The special assessment is key to the FDIC hitting its target, and the lack of detail so far is increasing nervousness among smaller community banks, who are lobbying to be spared from having to contribute. They argue any fee should be levied on the largest banks, which benefited from the backstop decision.
Assessment rate
All FDIC-insured banks are already paying an assessment rate that was raised by two basis points in January in order to keep the rebalancing plan on target.
There’s fierce debate on Capitol Hill about whether or not to raise deposit insurance, with senior Democrat Elizabeth Warren leading calls to raise the limit, while Republicans dig in to block any universal guarantee. And there is also controversy around regulatory proposals regarding capital, liquidity and stress-testing requirements.
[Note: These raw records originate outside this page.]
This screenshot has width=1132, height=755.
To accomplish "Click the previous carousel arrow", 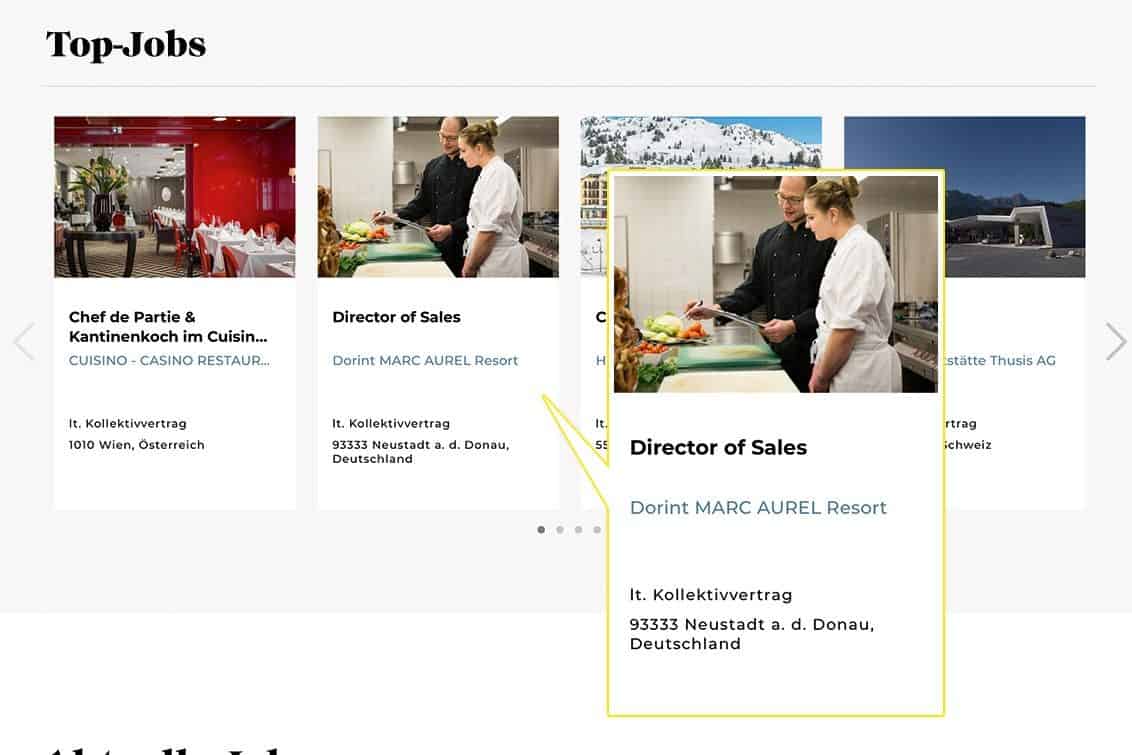I will tap(25, 341).
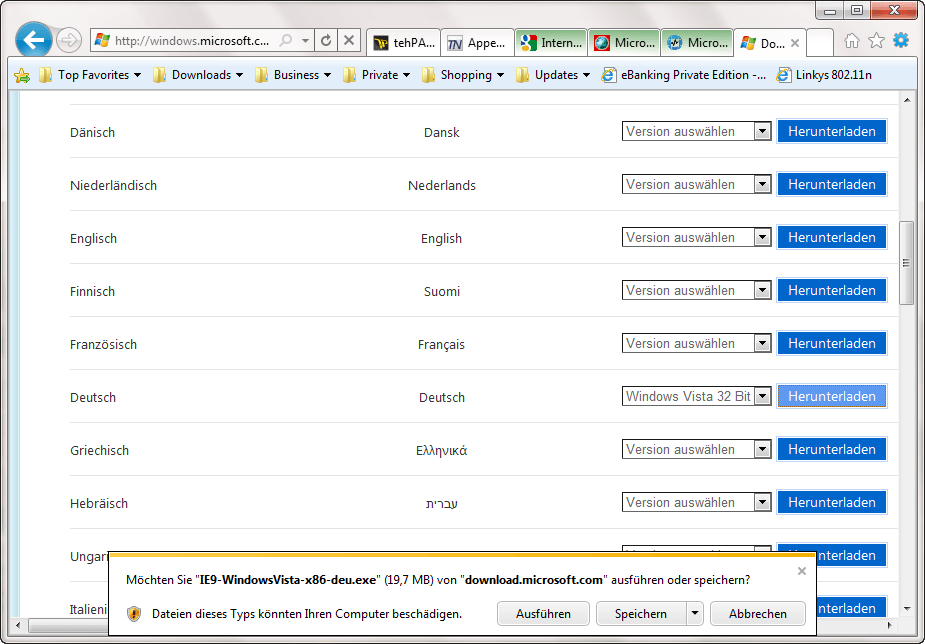The height and width of the screenshot is (644, 925).
Task: Open Favorites star icon in toolbar
Action: [x=876, y=41]
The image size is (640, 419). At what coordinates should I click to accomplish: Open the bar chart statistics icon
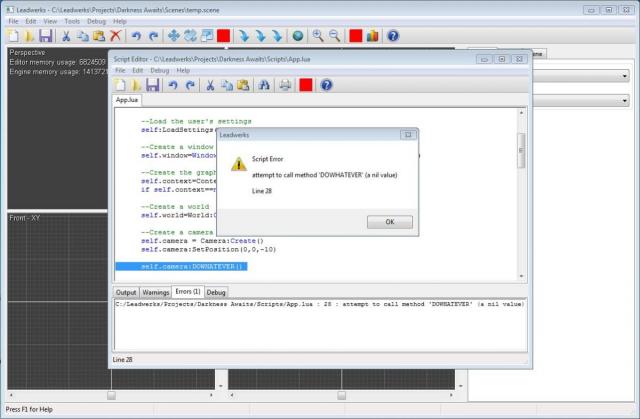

A number of bills have already been introduced in Congress since the crisis blew up, including;
- Secure Variable Banking Act – aiming to return the asset threshold for tighter capital and liquidity requirements to $50bn from the current $250bn;
- Critical Bank Review Act – which would require the Treasury to designate certain financial institutions as “sectorally critical”;
- Financial Stability Mandate Act – which would require the Fed to consider the nation’s overall financial stability when setting intrest rates;
- Emergency Liquidity Act – requiring the establishment of a permanent emergency lending program;
- Federal Reserve Independence Act – aiming to block bank executives from serving on regional Fed boards that regulate the banks they run, and also preventing Fed employees and board members from owning stock in institutions the central bank regulates;
- Failed Bank Executives Clawback Act – aiming to make executives of failed banks responsible for the costs of failures.
With Republicans seemingly determined to block most if not all the measures, observers are predicting that it is unlikely many of these proposed changes will actually reach the statute book. This lack of change might only lead to increased pressure on the regulatory bodies themselves to take action on regional or systemically important banks.